Another quickie, this one a follow-up to last night's post about the EVE University.
I've mentioned how much respect I have for The Nosy Gamer's coverage of botting issues -- he does such a good job that anything I write about it most of the time would be superfluous. And he has caught something interesting in his latest post. Go give it a read; it's worth your time.
The short version is that one of the ways in which "John" was helpful to E-UNI was in his frequent updates to their wiki articles. One of the articles on the E-UNI wiki is a the "Third party tools" page, which is partially duplicated on the corresponding page on the official EVE Online wiki. NoizyGamer points out that one of the website tools listed is the website for Jitonomic.(1) He then implies -- without evidence -- that John might have edited both pages with this link.
I wasn't familiar with this website, but on review it looks like an interesting combination of EVE Central and some of the stuff available on Grismar's site. In particular, it features a fairly typical database of prices of items for sale in New Eden with frequently updated prices. I don't particularly object to this, of course; I use EVE Central myself all the time. But the problem comes because Jitonomic apparently uses a bot to gather its market data instead of asking players to download and run a client to pull that data. NoizyGamer finds it ironic that E-UNI is endorsed a website that admits to botting. In the five hours or so since he wrote his post, the link to this website has been removed from the EVE University wiki (but not the official EVE Online one).
That said, in and of itself, this link proves nothing. In particular, it's not a smoking gun. Kelduum Revaan even points out that the link to Jitonomic was added to the E-UNI wiki a year before the blog post about botting that NoizyGamer references.

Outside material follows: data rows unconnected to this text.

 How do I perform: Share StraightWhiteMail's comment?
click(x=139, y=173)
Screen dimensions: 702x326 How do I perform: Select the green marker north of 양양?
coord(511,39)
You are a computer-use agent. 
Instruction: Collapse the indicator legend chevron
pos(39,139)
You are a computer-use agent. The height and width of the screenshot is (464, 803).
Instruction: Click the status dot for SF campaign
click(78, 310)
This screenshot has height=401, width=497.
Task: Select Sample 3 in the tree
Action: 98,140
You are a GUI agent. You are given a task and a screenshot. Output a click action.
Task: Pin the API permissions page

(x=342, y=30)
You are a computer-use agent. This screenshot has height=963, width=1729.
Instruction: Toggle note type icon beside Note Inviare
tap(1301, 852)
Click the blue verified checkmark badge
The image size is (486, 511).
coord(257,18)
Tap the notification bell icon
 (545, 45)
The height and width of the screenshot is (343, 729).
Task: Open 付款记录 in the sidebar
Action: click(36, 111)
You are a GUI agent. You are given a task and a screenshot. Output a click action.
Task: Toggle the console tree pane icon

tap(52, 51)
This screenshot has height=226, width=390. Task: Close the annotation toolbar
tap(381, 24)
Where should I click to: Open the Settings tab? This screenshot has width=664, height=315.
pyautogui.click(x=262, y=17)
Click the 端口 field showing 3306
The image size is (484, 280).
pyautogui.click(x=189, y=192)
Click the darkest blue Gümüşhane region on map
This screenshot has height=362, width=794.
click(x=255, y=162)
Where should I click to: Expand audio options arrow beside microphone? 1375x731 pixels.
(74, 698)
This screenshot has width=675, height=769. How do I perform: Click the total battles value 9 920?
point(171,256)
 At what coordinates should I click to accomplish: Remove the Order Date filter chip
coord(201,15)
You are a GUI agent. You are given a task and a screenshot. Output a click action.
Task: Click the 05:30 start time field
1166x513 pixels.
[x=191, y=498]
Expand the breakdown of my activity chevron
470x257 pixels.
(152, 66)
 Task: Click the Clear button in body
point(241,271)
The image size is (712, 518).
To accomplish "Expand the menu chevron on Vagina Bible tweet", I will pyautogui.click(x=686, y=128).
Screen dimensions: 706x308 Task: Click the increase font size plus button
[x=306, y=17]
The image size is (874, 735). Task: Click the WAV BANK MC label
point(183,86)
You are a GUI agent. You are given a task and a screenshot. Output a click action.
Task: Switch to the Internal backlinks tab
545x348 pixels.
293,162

At the end of 2011, I mentioned that botting had gone from a cancer upon the body of EVE to something that was just accepted by both players and by CCP with a shrug. Things didn't change on this front significantly through 2012. But with this issue coming unexpectedly back to the forefront of the conversation about security, it'll be interesting to see if CCP pays more public attention to the issue. Because God knows the bots are still out there, in enormous numbers.
(1) He incorrectly identifies it as "Jitatronic".